In [1]:
!pip install peft
from PIL import Image
import requests
from transformers import CLIPProcessor, CLIPModel
import torch
import pandas as pd
import numpy as np
import matplotlib.pyplot as plt
from tqdm import tqdm
from sklearn.model_selection import train_test_split
import os
from peft import LoraConfig, get_peft_model
import wandb



In [2]:
def get_image_paths_and_labels_from_df(df, data_dir):
    article_ids = df["article_id"].values
    image_paths = []
    labels = []
    
    for article_id in article_ids:
        image_path = f"{data_dir}/images/0{str(article_id)[:2]}/0{article_id}.jpg"
        # Check if the image file exists
        if os.path.exists(image_path):
            image_paths.append(image_path)
            # Add corresponding label only if the image exists
            labels.append(df[df["article_id"] == article_id])

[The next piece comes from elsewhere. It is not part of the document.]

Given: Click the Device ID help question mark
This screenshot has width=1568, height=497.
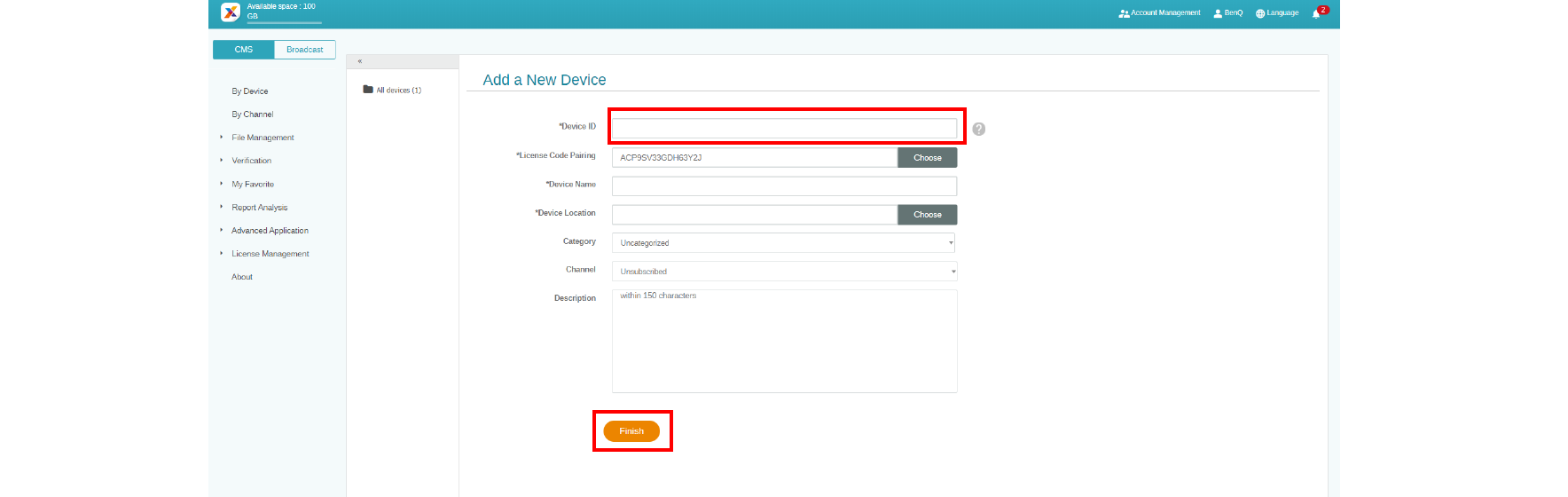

    return image_paths, labels

class ImageDataset(torch.utils.data.Dataset):
    def __init__(self, image_paths, processor=None):
        self.image_paths = image_paths
        self.processor = processor
        self.image_ids = []

        for image_path in self.image_paths:
            if not os.path.exists(image_path):
                raise FileNotFoundError(f"Image {image_path} not found.")
            else:
                image_id = int(image_path.split("/")[-1].split(".")[0])
                self.image_ids.append(image_id)
            

    def __len__(self):
        return len(self.image_paths)

    def __getitem__(self, idx):
        image = Image.open(self.image_paths[idx])
        if self.processor is not None:
            inputs = self.processor(images=image, return_tensors="pt", padding=True)
            image = inputs["pixel_values"][0]
        return image, self.image_ids[idx]

In [3]:
# set random seed 42
torch.manual_seed(42)

<torch._C.Generator at 0x7f657bede6d0>

In [4]:
device = "cuda" if torch.cuda.is_available() else "cpu"
model = CLIPModel.from_pretrained("openai/clip-vit-base-patch32", cache_dir="model", local_files_only=False)
processor = CLIPProcessor.from_pretrained("openai/clip-vit-base-patch32", cache_dir="model", local_files_only=False)

model = model.to(device)



In [5]:
text_path = 'data/articles.csv'
articles = pd.read_csv(text_path)
data_dir = 'data'

In [6]:
# map from article_id to df index
article_id_to_idx = {article_id: idx for idx, article_id in enumerate(articles["article_id"])}

# get all classes of the dataframe
class_names = articles.columns.tolist()
label_names = dict()
label_names_to_idx = dict()
for class_name in class_names:
    label_names[class_name] = articles[class_name].unique()
    label_names_to_idx[class_name] = {label_name: idx for idx, label_name in enumerate(label_names[class_name])}

article_ids = label_names["article_id"]
#selected_class_names = ["product_type_name", "graphical_appearance_name"]
selected_class_names = ["product_group_name", "product_type_name", "graphical_appearance_name", "colour_group_name", "perceived_colour_value_name", "perceived_colour_master_name", "department_name", "index_name", "index_group_name", "section_name", "garment_group_name"]

In [7]:
# grouped by product_code
grouped = articles.groupby("product_code")
groups = [group for _, group in grouped]

# split 0.8/0.1/0.1
train_groups, test_groups = train_test_split(groups, test_size=0.2, random_state=42) 
val_groups, test_groups = train_test_split(test_groups, test_size=0.5, random_state=42) 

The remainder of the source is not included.